- RECORDS FOR THIS EXERCISE:
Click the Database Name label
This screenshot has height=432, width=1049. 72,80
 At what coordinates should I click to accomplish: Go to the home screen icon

--

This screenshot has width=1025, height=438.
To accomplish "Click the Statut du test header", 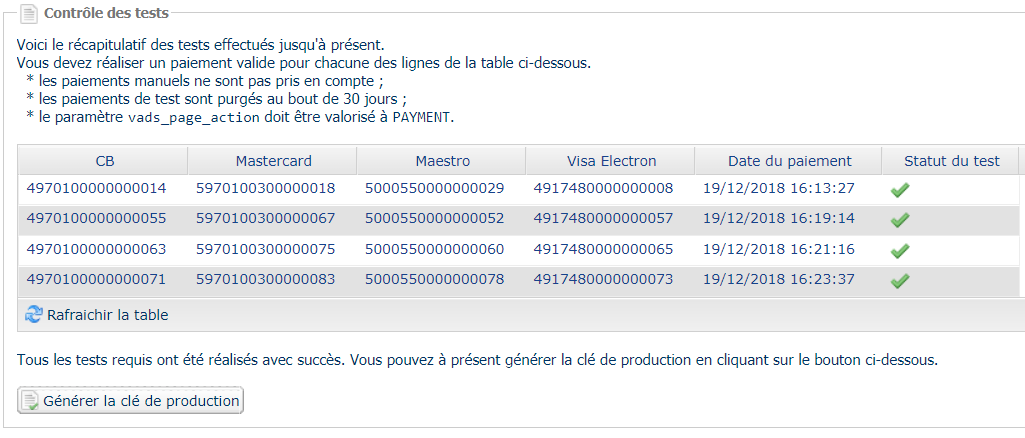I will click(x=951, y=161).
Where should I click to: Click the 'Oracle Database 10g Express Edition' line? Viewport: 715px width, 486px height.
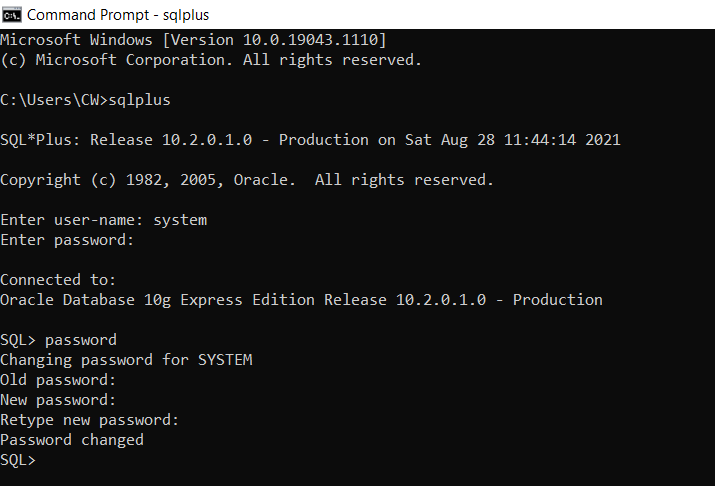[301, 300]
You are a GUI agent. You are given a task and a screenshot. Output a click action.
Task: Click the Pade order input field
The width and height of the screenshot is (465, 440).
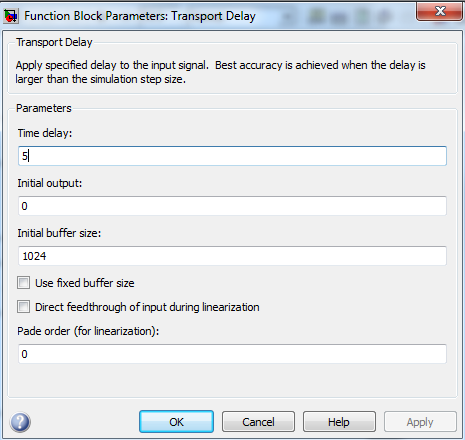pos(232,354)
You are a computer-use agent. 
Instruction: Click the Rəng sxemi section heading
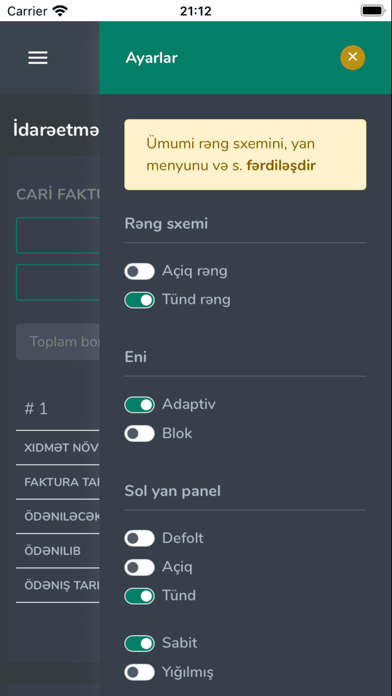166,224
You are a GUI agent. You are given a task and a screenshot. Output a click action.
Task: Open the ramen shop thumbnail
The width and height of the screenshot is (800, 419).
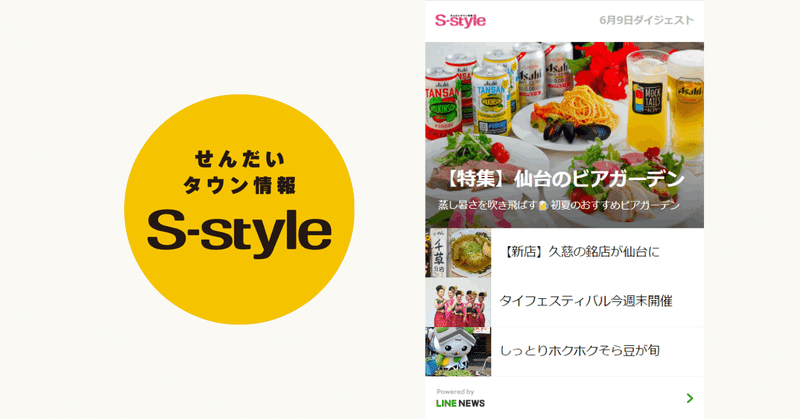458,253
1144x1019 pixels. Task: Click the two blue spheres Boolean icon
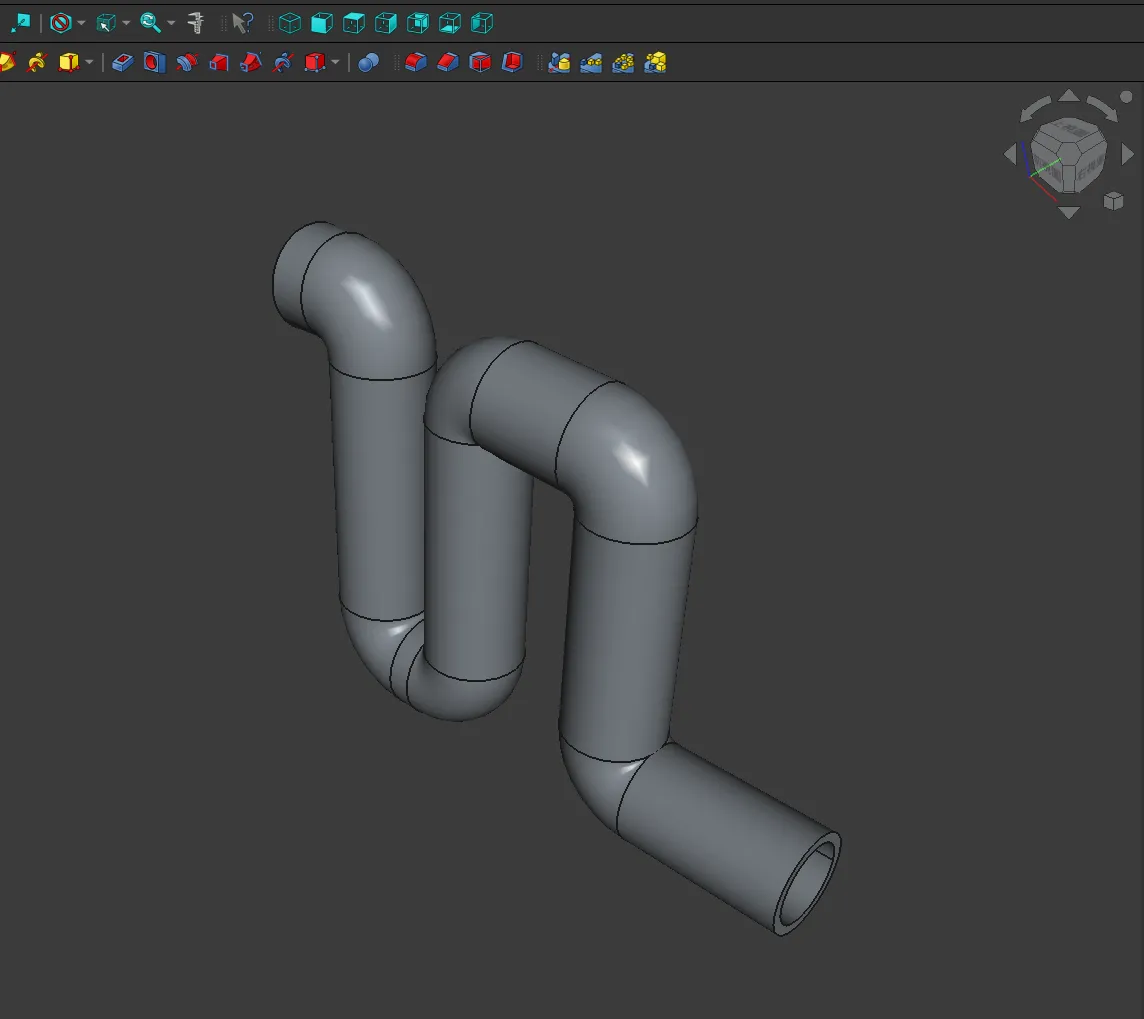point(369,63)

--

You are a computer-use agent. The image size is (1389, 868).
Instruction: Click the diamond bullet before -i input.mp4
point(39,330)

- ACTIVITY: Among the lines of the preceding listing, tally those that include "agent"; reply with the number alone.

- RESPONSE AREA: 4